Edit: After a little more research I found 210 different countries listed in the file I was provided. Obviously not all 210 countries would be covered with just 256 unique first 3 bytes of an IP address. In case you are interested (or don't believe me) check out the following website. You can download the file for free. It's updated daily and it has a listing of blocks of IP addresses and the country they are registered to.
http://software77.net/cgi-bin/ip-country/geo-ip.pl
It is one thing to try and understand facts. It is another to have it in front of you by people who are knowledged in such technology and cast it aside because you cant fathom it yourself.
Each country has a SET number of IP addresses. Since your trying so hard to find information that tells you what your unable to understand is wrong, as pointed out by deadlymage, then why dont you read up on the shortage of IP addresses facing china. You cant just make an ip address outside of your designated area/region.
In the end it dosent matter. Redirectors and Proxies for the knowledged or funds to use commercial ones for business practices are the bane.
Nice try. Actually I completely understand what he was saying and he's completely wrong. Yes, every country has a set number of registered IP addresses, but they do not all have a common starting first 3 digits. In fact the IP addresses are not in a contiguous block at all, but rather they are spread out all over the IP address spectrum.
It's painfully obvious when you go to the website that I directed you to and download the file to an excel spreadsheet. It has comments that explain the information. It's quite obvious that countries request blocks of IP addresses and they are assigned to them, however there is no common pattern. You'll see quite clearly that countries have multiple ranges of IP addresses and many of the countries are intertwined. For example lets just take all the IP addresses that begin with the number 58. Below is a list of the countries that have assigned IP's of 58.xxx.xxx.xxx.

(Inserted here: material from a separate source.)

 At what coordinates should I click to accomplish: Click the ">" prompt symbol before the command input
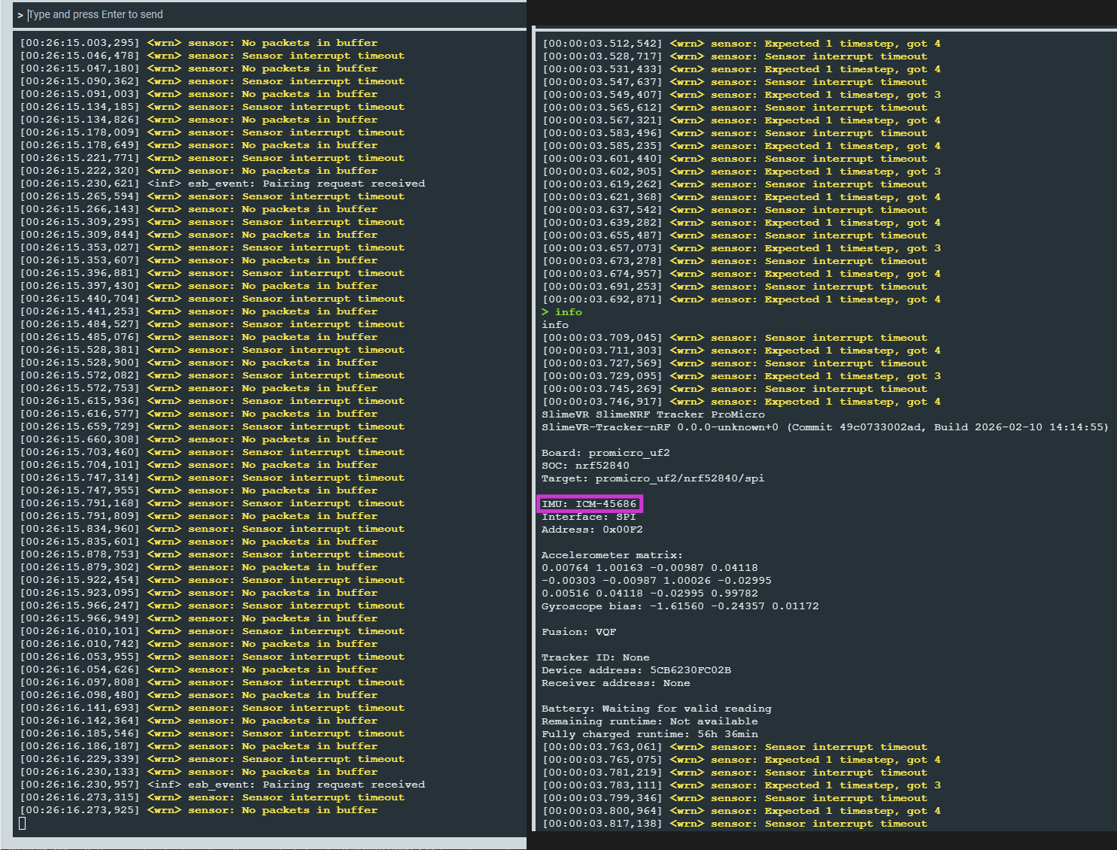[20, 15]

Australia, Bangladesh, China, Hong Kong, India, Indonesia, Japan, Korea, Malaysia, New Zealand, Pakistan, Philipines, Singapore, Taiwan and Thailand.

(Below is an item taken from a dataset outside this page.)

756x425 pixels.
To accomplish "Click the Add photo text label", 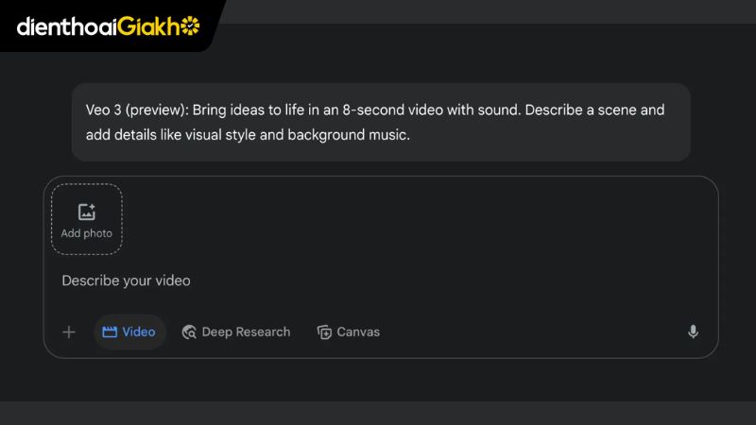I will (x=87, y=233).
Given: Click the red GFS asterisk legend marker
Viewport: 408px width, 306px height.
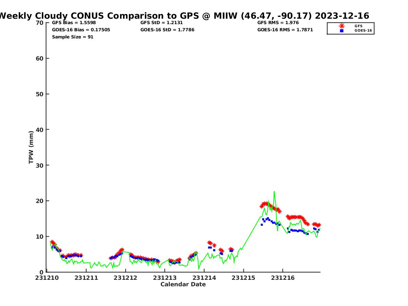Looking at the screenshot, I should 341,26.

So there's no way just looking at the IP address and seeing that it's 58.xxx.xxx.xxx determine where it originates. It could be any of the countries above. Only if you take the full IP address and look it up in the table can you determine which country it originates from. China itself has blocks of IP addresses with the following first 3 bytes: 58-62,114-126,135,160,162,166,168-170,192,193,198,202 and 203. They might have more than that but Excel cut off the file at 203 so I can't see past that. An IP address that starts with any of those numbers could originate from China, but you wouldn't know unless you looked it up in this table.
And this information can change daily as new blocks of IP addresses are requested and assigned, so you have to continually keep this information updated.
It's quite obvious to me that he has no clue what he's talking about. I didn't know myself until I looked it up, but it took only a little bit of research to find the answer. The problem with China not having enough IP addresses has to do with the way they are registered and assigned, it has nothing to do with whether or not China has a specific 3 first character IP address assigned to them. They do not.
Here's a quote from the following article
http://www.chinadaily.com.cn/english/doc/2005-04/20/content_435822.htm
"China, with the lessons learned in the IPv4 era, has sped up its progress in registering IPv6 addresses and has received 1.8 per cent of the total IPv6 addresses allocated, compared with the 1.4 per cent ratio in IPv4 addresses. "
A little more reseach uncovered this article which basically explains that China's shortage of IP addresses is a myth.